The problem: So, I’m nicely checking out the various salad dressings in the grocery store, when someone says, “Excuse me,” like they want to get in there. Why is what they want to do more important than what I’m doing?
Low road: Tell your fellow shopper that you’ve been hired onto the store’s important Botulism Elimination Team and you’ll be ready to give the green light to every salad dressing on the shelves within … hours. “So, please, just sit tight.”
High road: Your fellow shopper does want to get in there, and I’m quite sure no personal judgment of your languorous selection process is intended. He or she is in a different shopping zone, likely feeling rushed to get home and dress that salad for hungry kids, or marinate that meat, or stare longingly across the dining room table at Paul Newman.

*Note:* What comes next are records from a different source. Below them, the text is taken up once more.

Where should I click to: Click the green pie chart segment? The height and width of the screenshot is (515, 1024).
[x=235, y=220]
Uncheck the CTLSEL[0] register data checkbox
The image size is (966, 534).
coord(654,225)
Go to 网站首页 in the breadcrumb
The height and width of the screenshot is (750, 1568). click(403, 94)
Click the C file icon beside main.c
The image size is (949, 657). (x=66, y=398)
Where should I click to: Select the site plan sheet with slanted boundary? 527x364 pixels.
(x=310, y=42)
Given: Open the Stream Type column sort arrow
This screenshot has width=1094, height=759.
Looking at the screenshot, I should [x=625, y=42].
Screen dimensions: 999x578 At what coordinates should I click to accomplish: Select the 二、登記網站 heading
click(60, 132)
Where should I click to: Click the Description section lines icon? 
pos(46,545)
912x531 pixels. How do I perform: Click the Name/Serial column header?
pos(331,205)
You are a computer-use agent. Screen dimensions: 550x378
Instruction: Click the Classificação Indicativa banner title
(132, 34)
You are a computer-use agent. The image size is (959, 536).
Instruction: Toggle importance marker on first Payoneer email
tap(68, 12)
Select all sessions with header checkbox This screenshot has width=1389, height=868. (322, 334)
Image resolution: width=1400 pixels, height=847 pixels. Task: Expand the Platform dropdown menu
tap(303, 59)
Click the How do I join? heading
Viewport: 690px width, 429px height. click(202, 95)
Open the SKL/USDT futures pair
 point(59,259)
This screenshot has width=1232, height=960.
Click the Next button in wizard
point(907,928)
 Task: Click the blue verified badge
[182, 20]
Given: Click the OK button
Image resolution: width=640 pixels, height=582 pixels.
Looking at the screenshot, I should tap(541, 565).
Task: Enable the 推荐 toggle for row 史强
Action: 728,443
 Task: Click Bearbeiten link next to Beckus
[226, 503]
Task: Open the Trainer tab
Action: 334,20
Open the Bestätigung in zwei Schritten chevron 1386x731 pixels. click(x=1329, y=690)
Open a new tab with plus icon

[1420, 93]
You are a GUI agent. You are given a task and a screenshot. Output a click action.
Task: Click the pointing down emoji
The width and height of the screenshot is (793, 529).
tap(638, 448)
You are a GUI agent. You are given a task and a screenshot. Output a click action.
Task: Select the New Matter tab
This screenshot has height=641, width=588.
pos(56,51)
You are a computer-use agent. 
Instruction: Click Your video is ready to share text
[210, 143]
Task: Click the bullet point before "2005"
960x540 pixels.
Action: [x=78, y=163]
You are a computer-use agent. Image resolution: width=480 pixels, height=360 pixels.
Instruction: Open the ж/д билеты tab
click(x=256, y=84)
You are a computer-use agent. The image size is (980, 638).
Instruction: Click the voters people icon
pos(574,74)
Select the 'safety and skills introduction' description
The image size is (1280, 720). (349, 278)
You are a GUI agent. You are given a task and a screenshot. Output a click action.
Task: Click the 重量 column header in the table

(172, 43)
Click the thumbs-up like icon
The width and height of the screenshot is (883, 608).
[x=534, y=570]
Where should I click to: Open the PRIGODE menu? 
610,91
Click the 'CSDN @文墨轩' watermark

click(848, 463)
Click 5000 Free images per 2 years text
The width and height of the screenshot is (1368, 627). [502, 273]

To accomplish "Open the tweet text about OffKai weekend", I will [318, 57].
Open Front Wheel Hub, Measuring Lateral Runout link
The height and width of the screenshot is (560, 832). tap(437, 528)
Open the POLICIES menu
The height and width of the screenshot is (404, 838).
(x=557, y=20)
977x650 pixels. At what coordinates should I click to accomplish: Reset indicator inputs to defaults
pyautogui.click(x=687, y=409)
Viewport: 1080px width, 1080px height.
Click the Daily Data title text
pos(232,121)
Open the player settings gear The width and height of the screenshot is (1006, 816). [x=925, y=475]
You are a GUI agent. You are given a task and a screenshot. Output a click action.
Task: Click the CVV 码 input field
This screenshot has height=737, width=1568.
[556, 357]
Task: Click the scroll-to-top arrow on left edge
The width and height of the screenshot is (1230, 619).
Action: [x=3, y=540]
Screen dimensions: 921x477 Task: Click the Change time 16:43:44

Think of this as just another example of what you experience all day. The person who passes you in the hallway at work. The biker who (one hopes) calls out “On your left!” as he zips by as you enjoy a more leisurely pace. The freeway driver who signals, then passes carefully, with a smile, of course. How lucky you are to not be locked into the frenetic pace most of us experience as we muddle through tasks of daily living. That’s especially true in the grocery store, which is a deep sea of stress, with its crowded aisles and screaming toddlers, price increases and long checkout lines. Plus, we’re all hungry!
Please step back graciously. Allow the rushed, the tired and the distracted to grab their balsamic and go. In a mere five or 10 seconds, you’ll be back mulling the many tasty options available to you, without causing an oil and water situation.